I Travel By Night by Robert McCammon. This is technically the sub-genre of "Weird Western" rather than horror; a Civil War soldier turned vampire wanders a strange west. Mysteries, ghosts, etc. Despite being from a major voice in speculative fiction, this is only available in digital.
The Buffalo Hunter Hunter by Stephen Graham Jones. A First Nations vampire revenge story. If you don't know the historical event it was based off of, I'd suggest going in blind but following up your read with non-fiction: this one is heavy.
In the Valley of the Sun by Andy Davidson. Pitch-black neo-noir Texas vampire novel. Takes place almost exactly in the same locales as Near Dark, only set a few years earlier. A killer is turned into a vampire, and hides out on property belonging to a young widow and her son. Gnarly and mean, the prose is rich without being flowery.
The Coffin Moon by Keith Rosson. RELEASE DATE: 9/9/25. Family tragedy, vampires, serial killers, and western vengeance set against a backdrop of the PNW and the Badlands in the 1970s.
Lost Souls by Poppy Z. Brite. Rice is the biggest name in late 20th century vampire literature, but Brite is right behind (note: he has gone by Billy Martin since the 00's, however still prefers the books to be under this name). These guys make the Lost Boys look like The Little Vampire. A punk and shock-goth classic, this southern gothic road trip is well worth the read.
Mongrels by Stephen Graham Jones. Yes, he's on here twice. A young boy travels from town to town with his aunt and uncle; they are werewolves, some of the last of their kind, trying to keep themselves safe and sane by any means necessary.

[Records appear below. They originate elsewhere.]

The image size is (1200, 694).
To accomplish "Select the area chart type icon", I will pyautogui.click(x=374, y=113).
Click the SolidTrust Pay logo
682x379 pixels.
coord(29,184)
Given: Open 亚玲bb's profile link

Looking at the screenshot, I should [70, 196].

Blood Like Mine by Stuart Neville. A single mother on the run with her teenage daughter becomes a serial murder suspect as she tries to dodge cops, FBI agents, creeps, and keep her strange daughter fed. The word ''vampire'' is never mentioned, but if you're into vampires to be reading this list, this is not a spoiler.

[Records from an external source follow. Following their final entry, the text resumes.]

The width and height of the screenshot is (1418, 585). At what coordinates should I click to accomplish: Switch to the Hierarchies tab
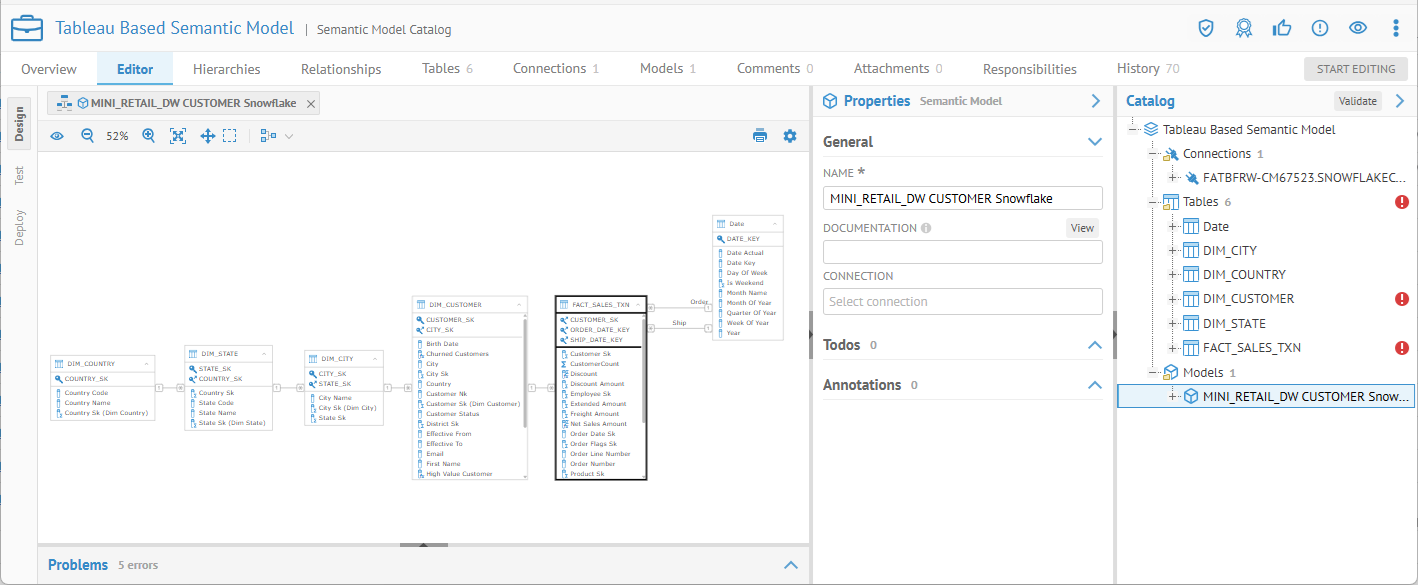click(x=226, y=69)
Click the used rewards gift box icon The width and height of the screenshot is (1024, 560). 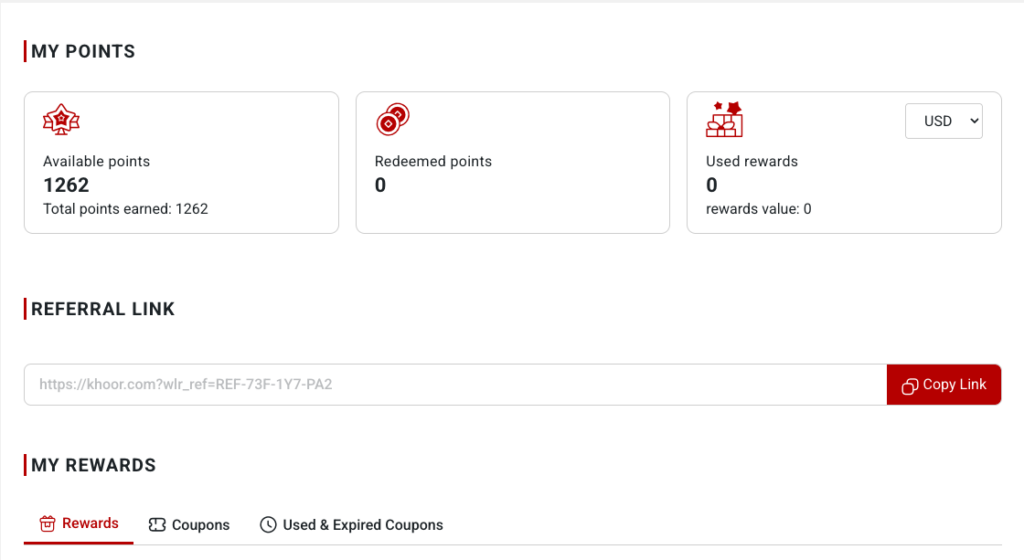(724, 119)
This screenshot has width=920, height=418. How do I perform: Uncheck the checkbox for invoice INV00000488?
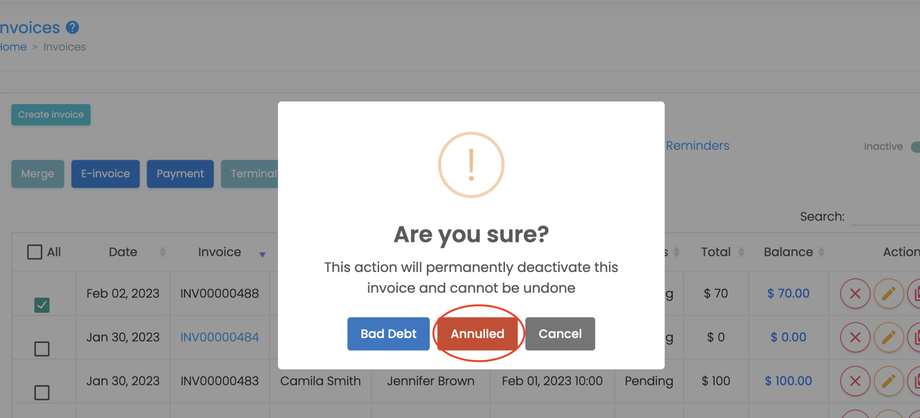[x=42, y=304]
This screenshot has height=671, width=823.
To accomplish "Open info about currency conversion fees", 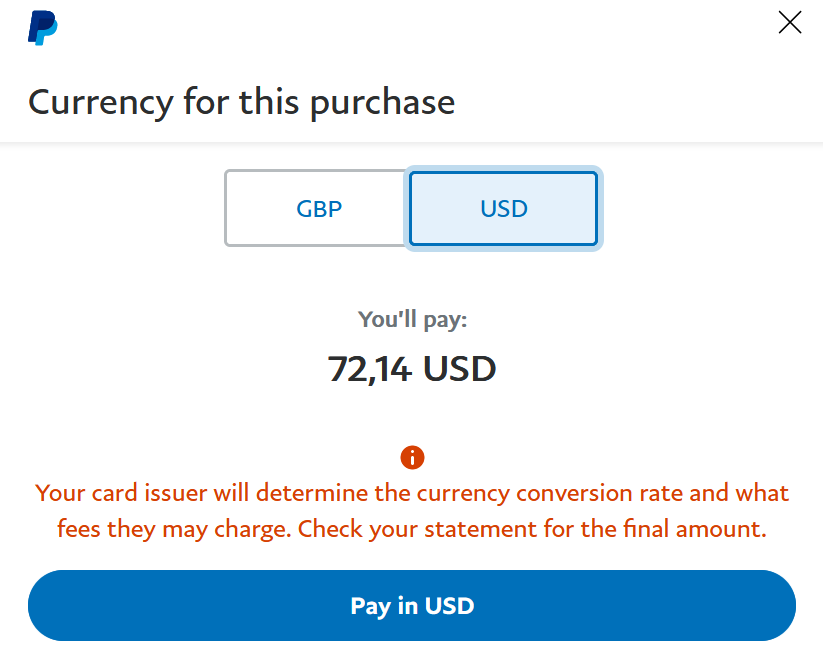I will (412, 457).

You're Always Welcome at the Bloodridge Motel by J. Hunter Richardson. A small motel off of the highway plays host over decades to a strange family comprised of people who look like they're from different eras, don't seem to age.

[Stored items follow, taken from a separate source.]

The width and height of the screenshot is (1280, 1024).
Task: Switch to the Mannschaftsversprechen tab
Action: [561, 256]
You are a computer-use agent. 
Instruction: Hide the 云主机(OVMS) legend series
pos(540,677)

The Bloody Red Barron by Kim Newman. This is #2 in the "Anno Dracula" series, and does heavily rely on knowledge of the first book. An alternate history where Dracula's arrival in England and attempt to take over Europe gets farther than he did in the novel, this one makes the list because Severen actually has a very small cameo on it.
Midwestern Gothic by Scott Thomas. Four midwestern horror novels; there's one specifically that I could see taking place in the same universe as Near Dark.
American Vampire by Scott Snyder. The first volume is told in two timelines: the closing days of the American West that Never Was, and the early days of Hollywood in the 1920s. Skinner Sweet, extremely un-glamorous outlaw, becomes the first American vampire after trying to rob the wrong train. He goes on a killing spree
The Orange Eats Creeps by Grace Krilonovich. Part Outsiders, part Clockwork Orange, and part Near Dark. Teenage ''vampires'' wreak havoc in the Pacific Northwest as they wander in their respective packs. The writing for this is unique and wild and the novel is worth it for that alone.
The Lesser Dead by Chris Buehlman. Another novel where the author went out of his way to make his vampires into monsters, crooks, killers, without the frills and melodrama of the more gothic-leaning stories. Set in NYC in the 1980s.
BONUS NON FICTION: Near Dark by Stacey Abbot. A revisit of the making of, structure, and final story of the film from a pop-culture film and television critic and historian. Part of the BFI Great Films series. Yes, it's more or less a 100 page essay about the film, but if you made it this far in the list, you'd probably enjoy it. The writing wavers between that of a nostalgia review and an actual academic dive into the film.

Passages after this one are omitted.